Transcribe the records below exactly, leaving out any pictures.

[Stored records]
· · ·
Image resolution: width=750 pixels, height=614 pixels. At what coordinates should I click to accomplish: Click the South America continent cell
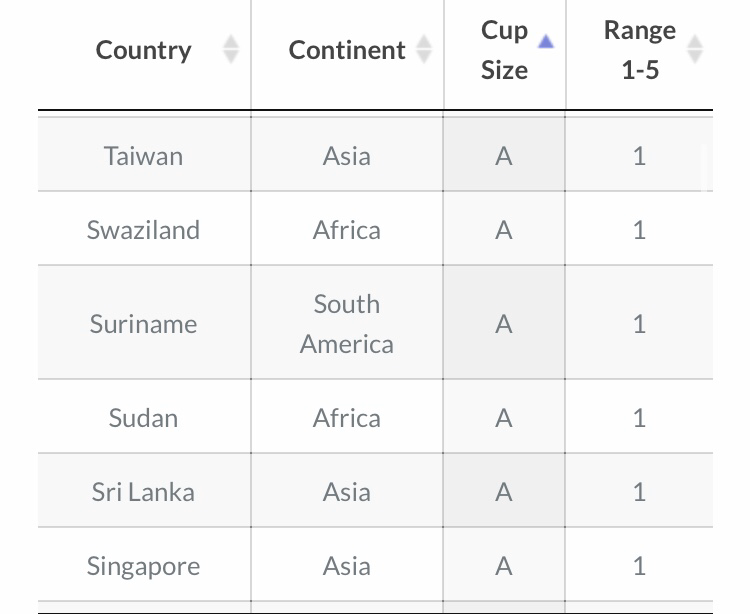(347, 324)
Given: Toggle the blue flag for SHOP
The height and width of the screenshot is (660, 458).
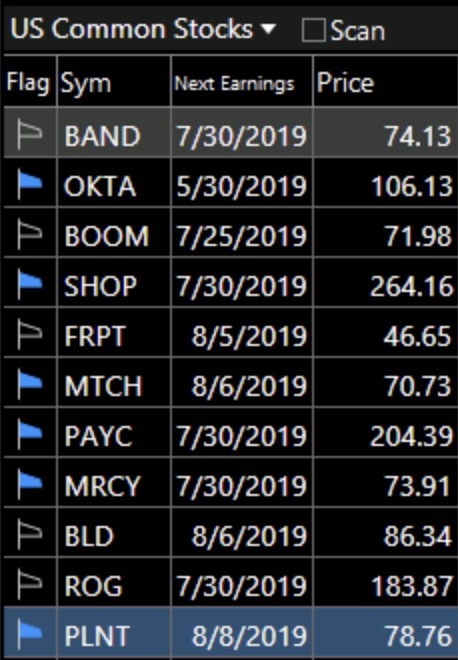Looking at the screenshot, I should pyautogui.click(x=29, y=283).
· · ·
> **Exercise response**:
Image resolution: width=750 pixels, height=614 pixels. At what coordinates should I click to accomplish: Click the South America continent cell
(347, 324)
Given: Toggle the blue flag for SHOP
The height and width of the screenshot is (660, 458).
Looking at the screenshot, I should pyautogui.click(x=29, y=283).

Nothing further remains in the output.